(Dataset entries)
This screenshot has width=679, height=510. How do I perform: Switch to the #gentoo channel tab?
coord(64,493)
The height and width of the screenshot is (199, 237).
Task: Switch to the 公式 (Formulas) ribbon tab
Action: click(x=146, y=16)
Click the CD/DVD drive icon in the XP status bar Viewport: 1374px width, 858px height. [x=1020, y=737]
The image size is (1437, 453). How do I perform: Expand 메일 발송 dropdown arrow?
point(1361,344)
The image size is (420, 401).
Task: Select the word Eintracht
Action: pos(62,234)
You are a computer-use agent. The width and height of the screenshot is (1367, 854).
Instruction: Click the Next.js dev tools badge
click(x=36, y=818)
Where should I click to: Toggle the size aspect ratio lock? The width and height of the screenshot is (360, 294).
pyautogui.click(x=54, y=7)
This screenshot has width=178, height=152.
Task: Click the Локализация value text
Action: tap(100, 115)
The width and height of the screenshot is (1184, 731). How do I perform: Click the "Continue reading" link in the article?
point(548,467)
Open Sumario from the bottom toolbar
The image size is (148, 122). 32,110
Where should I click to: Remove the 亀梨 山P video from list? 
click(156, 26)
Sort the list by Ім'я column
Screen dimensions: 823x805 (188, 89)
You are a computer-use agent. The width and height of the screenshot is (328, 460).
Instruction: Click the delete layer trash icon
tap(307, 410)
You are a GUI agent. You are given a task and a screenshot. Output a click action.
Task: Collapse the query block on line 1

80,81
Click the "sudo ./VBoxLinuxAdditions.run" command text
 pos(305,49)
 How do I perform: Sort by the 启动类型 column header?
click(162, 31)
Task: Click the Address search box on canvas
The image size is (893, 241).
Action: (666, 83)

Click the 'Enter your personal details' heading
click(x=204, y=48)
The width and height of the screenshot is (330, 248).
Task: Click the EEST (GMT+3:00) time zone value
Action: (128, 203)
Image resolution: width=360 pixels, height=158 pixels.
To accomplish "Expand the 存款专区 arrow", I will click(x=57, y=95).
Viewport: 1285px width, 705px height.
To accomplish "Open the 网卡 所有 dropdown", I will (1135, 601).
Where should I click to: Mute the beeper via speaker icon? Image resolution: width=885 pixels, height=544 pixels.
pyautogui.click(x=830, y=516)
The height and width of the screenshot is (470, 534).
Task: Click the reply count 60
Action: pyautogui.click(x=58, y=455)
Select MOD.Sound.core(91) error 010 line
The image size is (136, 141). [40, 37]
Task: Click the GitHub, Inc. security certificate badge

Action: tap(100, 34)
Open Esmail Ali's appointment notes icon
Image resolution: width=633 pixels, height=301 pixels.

#### PROBLEM DETAILS:
Could I ask you to return the records exactly and in full?

#### OUTPUT:
This screenshot has width=679, height=510. How do I perform: Switch to the #gentoo channel tab?
coord(64,493)
The height and width of the screenshot is (199, 237).
Task: Switch to the 公式 (Formulas) ribbon tab
Action: click(x=146, y=16)
Click the CD/DVD drive icon in the XP status bar Viewport: 1374px width, 858px height. [x=1020, y=737]
The image size is (1437, 453). How do I perform: Expand 메일 발송 dropdown arrow?
point(1361,344)
The image size is (420, 401).
Task: Select the word Eintracht
Action: pos(62,234)
You are a computer-use agent. The width and height of the screenshot is (1367, 854).
Instruction: Click the Next.js dev tools badge
click(x=36, y=818)
Where should I click to: Toggle the size aspect ratio lock? The width and height of the screenshot is (360, 294).
pyautogui.click(x=54, y=7)
This screenshot has width=178, height=152.
Task: Click the Локализация value text
Action: tap(100, 115)
The width and height of the screenshot is (1184, 731). How do I perform: Click the "Continue reading" link in the article?
point(548,467)
Open Sumario from the bottom toolbar
The image size is (148, 122). 32,110
Where should I click to: Remove the 亀梨 山P video from list? 
click(156, 26)
Sort the list by Ім'я column
Screen dimensions: 823x805 (188, 89)
You are a computer-use agent. The width and height of the screenshot is (328, 460).
Instruction: Click the delete layer trash icon
tap(307, 410)
You are a GUI agent. You are given a task and a screenshot. Output a click action.
Task: Collapse the query block on line 1

80,81
Click the "sudo ./VBoxLinuxAdditions.run" command text
 pos(305,49)
 How do I perform: Sort by the 启动类型 column header?
click(162, 31)
Task: Click the Address search box on canvas
The image size is (893, 241).
Action: (666, 83)

Click the 'Enter your personal details' heading
click(x=204, y=48)
The width and height of the screenshot is (330, 248).
Task: Click the EEST (GMT+3:00) time zone value
Action: (128, 203)
Image resolution: width=360 pixels, height=158 pixels.
To accomplish "Expand the 存款专区 arrow", I will click(x=57, y=95).
Viewport: 1285px width, 705px height.
To accomplish "Open the 网卡 所有 dropdown", I will (1135, 601).
Where should I click to: Mute the beeper via speaker icon? Image resolution: width=885 pixels, height=544 pixels.
pyautogui.click(x=830, y=516)
The height and width of the screenshot is (470, 534).
Task: Click the reply count 60
Action: pyautogui.click(x=58, y=455)
Select MOD.Sound.core(91) error 010 line
The image size is (136, 141). [40, 37]
Task: Click the GitHub, Inc. security certificate badge

Action: tap(100, 34)
Open Esmail Ali's appointment notes icon
Image resolution: width=633 pixels, height=301 pixels.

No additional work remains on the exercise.